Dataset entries
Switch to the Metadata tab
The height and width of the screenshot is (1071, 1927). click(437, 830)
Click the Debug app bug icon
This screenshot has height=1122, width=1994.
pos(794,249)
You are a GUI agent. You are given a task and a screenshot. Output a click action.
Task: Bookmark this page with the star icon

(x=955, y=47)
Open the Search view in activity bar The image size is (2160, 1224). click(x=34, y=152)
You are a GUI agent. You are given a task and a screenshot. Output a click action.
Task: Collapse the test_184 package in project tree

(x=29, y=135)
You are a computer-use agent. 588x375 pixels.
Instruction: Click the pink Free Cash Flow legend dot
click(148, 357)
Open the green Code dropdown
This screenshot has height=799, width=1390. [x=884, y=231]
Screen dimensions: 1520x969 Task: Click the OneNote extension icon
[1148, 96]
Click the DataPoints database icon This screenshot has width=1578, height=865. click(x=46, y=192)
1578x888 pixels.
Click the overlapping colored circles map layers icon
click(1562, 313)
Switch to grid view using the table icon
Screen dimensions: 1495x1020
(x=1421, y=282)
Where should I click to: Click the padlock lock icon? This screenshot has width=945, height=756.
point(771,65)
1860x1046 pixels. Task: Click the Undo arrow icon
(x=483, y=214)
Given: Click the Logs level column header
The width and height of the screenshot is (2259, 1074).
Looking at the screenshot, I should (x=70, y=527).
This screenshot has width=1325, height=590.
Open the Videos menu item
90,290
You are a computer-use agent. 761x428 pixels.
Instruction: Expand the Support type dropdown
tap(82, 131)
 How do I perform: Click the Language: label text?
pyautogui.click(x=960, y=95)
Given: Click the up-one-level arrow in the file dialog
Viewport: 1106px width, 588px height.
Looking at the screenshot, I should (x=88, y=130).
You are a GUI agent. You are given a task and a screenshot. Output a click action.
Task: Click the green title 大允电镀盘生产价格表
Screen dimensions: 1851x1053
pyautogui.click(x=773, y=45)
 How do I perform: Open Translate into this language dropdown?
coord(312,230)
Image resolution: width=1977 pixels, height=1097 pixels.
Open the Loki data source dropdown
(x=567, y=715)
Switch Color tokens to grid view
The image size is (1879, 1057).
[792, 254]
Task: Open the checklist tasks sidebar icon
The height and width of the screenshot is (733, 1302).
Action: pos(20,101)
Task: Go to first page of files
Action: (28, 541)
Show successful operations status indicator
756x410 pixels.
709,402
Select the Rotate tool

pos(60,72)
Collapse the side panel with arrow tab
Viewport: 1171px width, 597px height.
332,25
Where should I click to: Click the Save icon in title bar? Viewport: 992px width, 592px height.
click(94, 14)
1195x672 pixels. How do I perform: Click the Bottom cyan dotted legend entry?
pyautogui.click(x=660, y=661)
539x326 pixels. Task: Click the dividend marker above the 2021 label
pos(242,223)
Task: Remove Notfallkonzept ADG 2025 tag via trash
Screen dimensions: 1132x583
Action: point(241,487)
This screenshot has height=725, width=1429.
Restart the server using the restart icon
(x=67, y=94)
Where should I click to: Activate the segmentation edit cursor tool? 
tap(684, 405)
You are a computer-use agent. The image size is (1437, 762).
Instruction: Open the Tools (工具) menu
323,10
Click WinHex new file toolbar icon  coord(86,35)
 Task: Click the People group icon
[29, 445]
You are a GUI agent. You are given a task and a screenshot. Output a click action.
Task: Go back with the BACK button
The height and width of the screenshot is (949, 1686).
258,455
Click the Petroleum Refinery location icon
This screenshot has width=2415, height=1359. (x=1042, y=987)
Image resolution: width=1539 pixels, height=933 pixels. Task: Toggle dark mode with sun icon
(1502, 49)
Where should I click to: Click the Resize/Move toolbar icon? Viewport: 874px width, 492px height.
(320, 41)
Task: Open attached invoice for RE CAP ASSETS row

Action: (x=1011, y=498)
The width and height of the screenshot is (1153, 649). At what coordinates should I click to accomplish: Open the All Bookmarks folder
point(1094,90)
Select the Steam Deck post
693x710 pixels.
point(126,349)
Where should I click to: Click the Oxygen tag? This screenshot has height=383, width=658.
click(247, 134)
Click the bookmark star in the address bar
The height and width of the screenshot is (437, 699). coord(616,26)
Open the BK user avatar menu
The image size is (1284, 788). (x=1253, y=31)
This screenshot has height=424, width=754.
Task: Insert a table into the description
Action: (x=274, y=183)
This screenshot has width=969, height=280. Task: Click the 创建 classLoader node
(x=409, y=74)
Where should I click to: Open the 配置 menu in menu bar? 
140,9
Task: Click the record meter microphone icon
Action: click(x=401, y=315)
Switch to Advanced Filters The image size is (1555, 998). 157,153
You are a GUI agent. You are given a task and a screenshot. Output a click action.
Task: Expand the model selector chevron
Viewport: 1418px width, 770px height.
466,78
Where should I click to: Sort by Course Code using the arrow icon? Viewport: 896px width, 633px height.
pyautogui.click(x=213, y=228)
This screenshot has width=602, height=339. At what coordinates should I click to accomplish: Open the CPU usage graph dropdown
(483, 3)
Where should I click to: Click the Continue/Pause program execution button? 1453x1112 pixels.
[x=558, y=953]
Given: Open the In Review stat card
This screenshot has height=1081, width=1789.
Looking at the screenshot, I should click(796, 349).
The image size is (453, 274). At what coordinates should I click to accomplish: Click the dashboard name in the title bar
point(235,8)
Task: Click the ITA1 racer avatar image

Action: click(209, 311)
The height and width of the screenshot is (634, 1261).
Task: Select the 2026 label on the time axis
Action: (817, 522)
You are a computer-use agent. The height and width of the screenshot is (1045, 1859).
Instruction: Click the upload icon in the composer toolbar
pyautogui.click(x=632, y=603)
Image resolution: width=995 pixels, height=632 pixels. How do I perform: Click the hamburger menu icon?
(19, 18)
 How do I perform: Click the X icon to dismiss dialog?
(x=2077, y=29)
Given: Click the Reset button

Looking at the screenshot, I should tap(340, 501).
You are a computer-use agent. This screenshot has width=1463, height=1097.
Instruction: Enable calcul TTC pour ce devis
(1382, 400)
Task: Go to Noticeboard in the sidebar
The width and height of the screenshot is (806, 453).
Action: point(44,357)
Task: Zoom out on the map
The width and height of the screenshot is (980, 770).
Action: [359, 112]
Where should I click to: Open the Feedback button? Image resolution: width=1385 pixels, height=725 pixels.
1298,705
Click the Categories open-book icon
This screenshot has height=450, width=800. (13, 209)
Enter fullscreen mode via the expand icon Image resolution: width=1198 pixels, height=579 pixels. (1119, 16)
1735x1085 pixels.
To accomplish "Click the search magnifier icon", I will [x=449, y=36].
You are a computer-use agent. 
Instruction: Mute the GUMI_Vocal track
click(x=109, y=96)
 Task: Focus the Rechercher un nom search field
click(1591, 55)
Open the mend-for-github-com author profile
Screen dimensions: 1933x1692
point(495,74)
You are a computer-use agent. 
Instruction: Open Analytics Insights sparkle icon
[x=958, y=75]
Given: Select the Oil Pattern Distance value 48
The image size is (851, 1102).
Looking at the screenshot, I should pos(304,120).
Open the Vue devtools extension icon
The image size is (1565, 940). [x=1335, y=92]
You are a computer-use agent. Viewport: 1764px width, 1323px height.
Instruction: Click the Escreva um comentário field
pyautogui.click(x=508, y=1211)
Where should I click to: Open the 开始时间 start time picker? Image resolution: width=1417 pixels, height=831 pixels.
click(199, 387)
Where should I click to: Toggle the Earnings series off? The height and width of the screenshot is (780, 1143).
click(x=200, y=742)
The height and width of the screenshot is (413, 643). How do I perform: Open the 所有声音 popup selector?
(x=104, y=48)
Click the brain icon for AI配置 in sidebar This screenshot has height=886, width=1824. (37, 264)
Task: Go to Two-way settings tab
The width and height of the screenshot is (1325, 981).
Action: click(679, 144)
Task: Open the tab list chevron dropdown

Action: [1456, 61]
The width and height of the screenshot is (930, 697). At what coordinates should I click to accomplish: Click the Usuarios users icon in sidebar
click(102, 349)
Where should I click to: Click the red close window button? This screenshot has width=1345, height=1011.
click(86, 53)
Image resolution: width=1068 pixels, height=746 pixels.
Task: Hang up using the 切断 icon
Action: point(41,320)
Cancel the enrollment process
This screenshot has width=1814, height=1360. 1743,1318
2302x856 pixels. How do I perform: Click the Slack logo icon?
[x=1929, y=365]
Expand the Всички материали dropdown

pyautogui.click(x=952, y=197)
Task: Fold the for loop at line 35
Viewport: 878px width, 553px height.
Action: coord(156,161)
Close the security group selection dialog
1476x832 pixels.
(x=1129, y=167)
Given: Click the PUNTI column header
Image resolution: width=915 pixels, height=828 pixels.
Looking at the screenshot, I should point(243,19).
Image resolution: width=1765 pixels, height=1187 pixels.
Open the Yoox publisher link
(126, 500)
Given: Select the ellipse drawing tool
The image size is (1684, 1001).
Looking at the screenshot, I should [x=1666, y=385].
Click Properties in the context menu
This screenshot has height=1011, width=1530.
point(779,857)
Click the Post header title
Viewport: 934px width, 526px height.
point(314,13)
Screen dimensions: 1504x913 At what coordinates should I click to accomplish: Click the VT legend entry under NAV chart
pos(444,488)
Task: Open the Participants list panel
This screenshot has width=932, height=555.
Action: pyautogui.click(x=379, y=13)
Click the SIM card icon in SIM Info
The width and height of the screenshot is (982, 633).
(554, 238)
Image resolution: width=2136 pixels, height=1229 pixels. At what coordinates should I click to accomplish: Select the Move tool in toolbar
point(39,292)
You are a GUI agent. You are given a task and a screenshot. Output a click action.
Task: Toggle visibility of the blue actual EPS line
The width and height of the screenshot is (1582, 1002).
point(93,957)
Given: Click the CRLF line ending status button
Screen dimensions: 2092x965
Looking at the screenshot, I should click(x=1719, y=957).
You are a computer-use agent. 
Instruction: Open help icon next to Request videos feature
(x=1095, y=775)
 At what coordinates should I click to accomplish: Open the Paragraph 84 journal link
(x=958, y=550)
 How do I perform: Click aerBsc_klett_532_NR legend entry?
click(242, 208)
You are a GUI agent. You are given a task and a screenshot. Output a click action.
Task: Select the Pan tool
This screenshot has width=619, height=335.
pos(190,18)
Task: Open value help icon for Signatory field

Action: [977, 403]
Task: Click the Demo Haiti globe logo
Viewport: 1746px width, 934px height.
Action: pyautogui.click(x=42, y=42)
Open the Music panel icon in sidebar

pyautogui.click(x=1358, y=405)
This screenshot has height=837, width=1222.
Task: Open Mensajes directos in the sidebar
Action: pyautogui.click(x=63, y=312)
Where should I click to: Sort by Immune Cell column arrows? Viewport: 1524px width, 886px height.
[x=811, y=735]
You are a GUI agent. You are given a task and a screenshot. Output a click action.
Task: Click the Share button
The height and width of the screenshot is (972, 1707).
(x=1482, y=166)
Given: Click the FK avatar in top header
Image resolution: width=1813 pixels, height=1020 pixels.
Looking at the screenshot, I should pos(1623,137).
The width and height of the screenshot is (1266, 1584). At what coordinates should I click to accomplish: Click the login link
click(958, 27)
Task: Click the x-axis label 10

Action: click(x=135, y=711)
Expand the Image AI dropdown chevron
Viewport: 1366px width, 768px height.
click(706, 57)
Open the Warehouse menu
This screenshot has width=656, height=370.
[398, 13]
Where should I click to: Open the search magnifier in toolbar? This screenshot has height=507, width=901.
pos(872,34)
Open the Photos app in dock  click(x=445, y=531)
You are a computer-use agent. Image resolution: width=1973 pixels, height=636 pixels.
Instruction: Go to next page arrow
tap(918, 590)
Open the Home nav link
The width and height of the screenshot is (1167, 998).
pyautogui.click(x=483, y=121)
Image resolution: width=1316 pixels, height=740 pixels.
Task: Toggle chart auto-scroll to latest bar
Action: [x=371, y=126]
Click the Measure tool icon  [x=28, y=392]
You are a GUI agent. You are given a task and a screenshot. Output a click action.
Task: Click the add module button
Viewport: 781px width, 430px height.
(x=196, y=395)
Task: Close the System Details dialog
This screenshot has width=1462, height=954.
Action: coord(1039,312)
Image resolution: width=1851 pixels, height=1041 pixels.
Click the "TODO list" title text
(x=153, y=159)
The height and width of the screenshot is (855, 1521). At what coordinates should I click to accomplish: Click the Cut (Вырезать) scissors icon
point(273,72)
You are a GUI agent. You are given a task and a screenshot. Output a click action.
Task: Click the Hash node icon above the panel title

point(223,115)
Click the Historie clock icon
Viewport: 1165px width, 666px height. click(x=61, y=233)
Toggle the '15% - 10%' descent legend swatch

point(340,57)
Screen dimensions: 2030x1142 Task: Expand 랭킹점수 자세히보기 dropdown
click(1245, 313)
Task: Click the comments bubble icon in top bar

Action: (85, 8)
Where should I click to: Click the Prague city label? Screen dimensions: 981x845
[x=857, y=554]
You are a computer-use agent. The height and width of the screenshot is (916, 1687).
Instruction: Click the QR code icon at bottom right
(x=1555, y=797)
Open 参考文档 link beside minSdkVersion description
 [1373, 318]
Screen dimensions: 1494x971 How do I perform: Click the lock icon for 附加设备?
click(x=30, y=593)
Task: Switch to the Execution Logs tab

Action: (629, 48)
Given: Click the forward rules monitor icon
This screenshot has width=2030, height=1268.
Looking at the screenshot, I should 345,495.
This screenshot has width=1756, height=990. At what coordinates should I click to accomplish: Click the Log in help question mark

Work to complete.
Look through the entries and return each line that has the word "header" in it.

Response below.
Given: Click the Logs level column header
Given: Click the PUNTI column header
Click the Post header title
Given: Click the FK avatar in top header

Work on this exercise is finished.